Functional Programming in Scala: Week 4

Tags: scala coursera technical notes

Everything is an Object

This week has been pretty dense as compared to the other weeks and Prof. Odersky started with showing how unlike Java, Scala treats every type as objects. Therefore, as compared to Java, every type a built-in wrapper which transforms to Java type pseudo-objects during compile time. And since the method names can be almost anything, the operations are usually method names: a + b is actually a.+(b). This also means that the function values themselves are treated as objects.

Scala has FunctionX traits defined, which each function is an instance of. Here X is anything between 0 and 22 (inclusive) and stands for the number of input parameter the given function takes. The trait has an apply method defined, which contains the code for the given function value:

// For function which will take a value and return another value:
// f: A => B
trait Function1[A, B] {
  def apply(x: A): B

Here is how it will work for an anonymous function:

val f = (x: Int) => x * x

// gets expanded to
val f = { class SomeRandomClassName extends Function1[Int, Int] {
    def apply(x: Int) = x * x
  new SomeRandomClassName

There’s also an anonymous class syntax:

val f = new Function1[Int, Int] {
    def apply(x: Int) = x * x
f.apply(3) // 9

Methods defined using def are also converted into function values using the expansions above and applied.


Scala supports 2 types of polymorphism:

  • Subtyping
  • Generics


Subtyping allows a child type to be used in place of the parent type; this essentially means that if IntSet type has two subtypes Empty and NonEmpty then we can pass both of the subtypes in places where the parent type is expected.

But we cannot blindly pass the subtypes; this is restriced by Liskov’s Substitution Principle which states that a subtype B can only be used in place of a parent type A if it can do everything the parent type can do. Essentially, this means that the child needs to have all the methods and properties defined which are being used in the code.

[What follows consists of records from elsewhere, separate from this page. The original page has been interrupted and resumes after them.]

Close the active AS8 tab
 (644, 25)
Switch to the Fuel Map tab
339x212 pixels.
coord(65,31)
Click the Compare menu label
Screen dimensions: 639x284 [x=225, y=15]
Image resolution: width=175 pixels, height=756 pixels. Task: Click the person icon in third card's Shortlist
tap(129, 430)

In generics, we make the types of a given class/trait/etc. abstract so that it can take up more than one type, e.g. instead of IntList, FloatList, StringList, we will have a List[T] where T can be substituted for Int, Float, String, etc.

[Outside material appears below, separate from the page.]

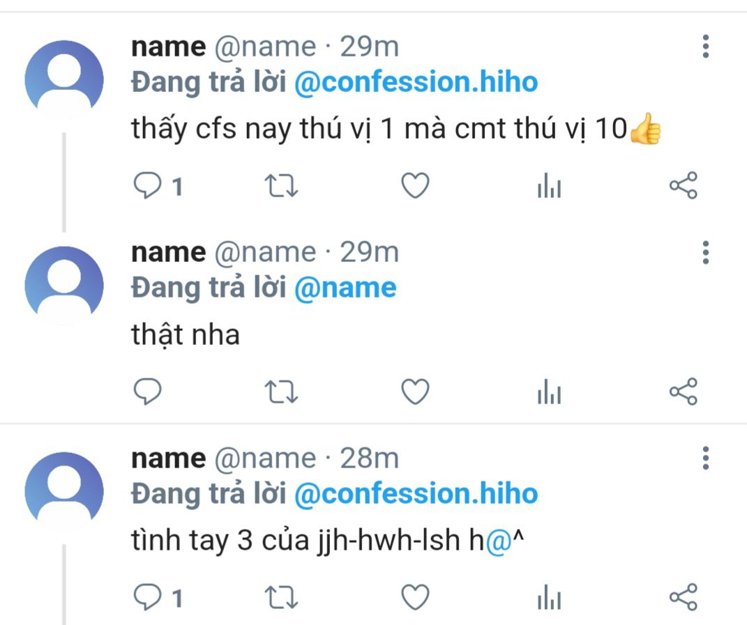Open profile avatar of the 'thật nha' author
747x625 pixels.
tap(64, 285)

Generics also have its own boundaries which should not be crossed:

A diversions into bonds and variance:

  • Bounds:

    Bonds define how two classes are connected to each other. In scala, this is defined by the following notation:

    • S <: T means S is the subtype of T, and T defines an “upper bound” on the class. Therefore, in the class hierarchy, T is the highest type S can have. Therefore, [S <: IntSet] means that S can be the type, the topmost type of which is IntSet. This leaves us with the option of either Empty or NonEmpty.
    • S >: T means S is the supertype of T. [S >: NonEmpty] would mean that NonEmpty defines the “lower bound” on the type parameter and therefore S can be any type above NonEmpty in the type heirarchy. So siblings like Empty would not be available, only NonEmpty, IntSet, AnyRef, or Any.
  • Variance:

Since NonEmpty <: IntSet, is List[NonEmpty] <: List[IntSet]? Turns out it is. This property means that the type List is covariant.

There are 2 more types of variances:

  1. Contravariant: If S <: T, and C[S] >: C[T].
  2. Invariant: If S <: T, but C[S] and C[T] have no sub/super relationship. This is the default variance type for the user defined types.

Variances can be setup like this:

class C[+T] { ... } // C is covariant
class D[-T] { ... } // D is contravariant
class E[T]  { ... } // E is invariant

In order to our types to compile correctly and not mess up later, we define the function of the types to be contravariant in their argument type, and covariant in their result type. Or take the safe option and let them invariant.

For instance, this is how the FunctionX traits are defined:

trait Function1[-T, +U] {
    def apply(x: T): U

Pattern matching:

Scala provides case classes which allow pattern matching based on the class type. This turns to be much flexible and elegant than using a lot of if/else statements.

trait Expr
case class Number(n: Int) extends Expr

Creating a case class also takes care of the boilerplate by creating a companion object which contains a predefined apply method. Using this we can create the classes without using new operator. scala object Number { def apply(n: Int) = new Number(n) }

Case classes can be used in pattern matching by using the match expression. The match works by recursively matching the patterns.

expr match {
    case C(p1, => // Matches the constructors
    case Z => // Matches a constant, which always start with an Uppercase
    case v => // Matches a variable, and stores its value in `v`
    case _ => // Matches everything


Here we are supposed to create Huffman Coding for texts. The methods are excellent and forced a lot of thinking in the combine and mergeCodeTables method. In the latter I missed out on the point that List() is a valid List[Bit] and kept thinking about other things.

The exercises took around 6-7 hours of good thinking, but at the end I was able to knock out the questions. Although I turned lazy and did not change the recursive calls to tail recursive for many questions. This turned out to be a no-issue since the submission worked fine.